The knives simply melted upon contact, leaving behind streaks of melted poop.

An example of a "hand-shaped" knife blade made out of frozen human feces by anthropologists at Kent State University.

Enlarge / An example of a "hand-shaped" knife blade made out of frozen human feces by anthropologists at Kent State University. (credit: M. Eren et al./J. Arch. Sci.)

Famed anthropologist Wade Davis inadvertently created an academic urban legend with his account of an elderly Inuit man in the 1950s who fashioned a knife out of his own frozen feces and vanished into the Arctic. That's the conclusion of a new study by experimental anthropologists at Kent State University, who fashioned their own blades out of frozen feces—for science!—and tested them on pig hide, muscle, and tendon under ideal conditions. The knives failed every test.

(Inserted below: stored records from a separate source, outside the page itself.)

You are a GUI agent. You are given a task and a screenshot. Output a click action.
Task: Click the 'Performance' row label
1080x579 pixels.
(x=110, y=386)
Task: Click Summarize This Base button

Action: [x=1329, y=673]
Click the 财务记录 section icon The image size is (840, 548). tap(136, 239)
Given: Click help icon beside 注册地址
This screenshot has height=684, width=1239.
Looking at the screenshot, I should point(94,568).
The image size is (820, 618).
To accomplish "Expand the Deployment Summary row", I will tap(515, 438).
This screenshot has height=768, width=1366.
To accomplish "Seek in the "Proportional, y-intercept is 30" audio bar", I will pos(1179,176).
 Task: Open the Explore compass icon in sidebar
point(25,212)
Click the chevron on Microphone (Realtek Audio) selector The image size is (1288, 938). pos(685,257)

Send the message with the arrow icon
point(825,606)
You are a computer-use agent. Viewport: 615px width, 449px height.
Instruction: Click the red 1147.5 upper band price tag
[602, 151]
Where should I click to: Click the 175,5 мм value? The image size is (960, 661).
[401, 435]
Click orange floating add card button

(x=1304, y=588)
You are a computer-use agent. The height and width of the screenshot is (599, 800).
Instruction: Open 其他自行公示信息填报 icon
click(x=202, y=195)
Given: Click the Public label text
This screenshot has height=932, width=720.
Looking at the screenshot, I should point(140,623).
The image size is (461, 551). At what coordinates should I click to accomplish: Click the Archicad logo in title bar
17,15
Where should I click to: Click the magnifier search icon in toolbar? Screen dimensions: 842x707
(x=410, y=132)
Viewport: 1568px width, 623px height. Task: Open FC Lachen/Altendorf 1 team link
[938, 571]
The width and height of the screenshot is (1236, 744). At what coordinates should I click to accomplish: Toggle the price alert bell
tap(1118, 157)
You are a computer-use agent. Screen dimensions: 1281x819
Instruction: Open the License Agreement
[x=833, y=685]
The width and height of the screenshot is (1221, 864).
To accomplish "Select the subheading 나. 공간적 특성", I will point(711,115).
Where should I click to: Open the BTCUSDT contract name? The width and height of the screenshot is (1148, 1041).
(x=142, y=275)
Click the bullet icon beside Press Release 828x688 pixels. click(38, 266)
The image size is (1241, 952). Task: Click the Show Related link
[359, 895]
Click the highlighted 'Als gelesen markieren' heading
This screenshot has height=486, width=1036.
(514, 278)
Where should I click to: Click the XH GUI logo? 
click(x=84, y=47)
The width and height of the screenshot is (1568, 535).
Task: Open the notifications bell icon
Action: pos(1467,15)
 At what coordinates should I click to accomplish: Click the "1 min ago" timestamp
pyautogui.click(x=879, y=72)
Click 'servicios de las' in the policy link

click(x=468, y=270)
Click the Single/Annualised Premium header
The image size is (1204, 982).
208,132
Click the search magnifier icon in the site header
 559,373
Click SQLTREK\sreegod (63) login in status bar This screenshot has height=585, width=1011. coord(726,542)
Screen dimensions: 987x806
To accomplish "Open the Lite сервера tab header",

As Davis recounted in his 1998 book, Shadows in the Sun, the Inuit man's family had taken away his tools in a vain attempt to persuade him to leave the ice and join them in a settlement. Undeterred, the man "stepped out of the igloo, defecated, and honed the feces into a frozen blade, which he sharpened with a spray of saliva," Davis wrote. "With the knife he killed a dog. Using its rib cage as a sled and its hide to harness another dog, he disappeared into the darkness."

Davis acknowledged that the story could be apocryphal; his source was the grandson of the man in question. But there is a similar, credible account from the same time period by Danish arctic explorer Peter Freuchen, who fashioned a chisel out of his own excrement when he found himself trapped in a pit of hardened snow.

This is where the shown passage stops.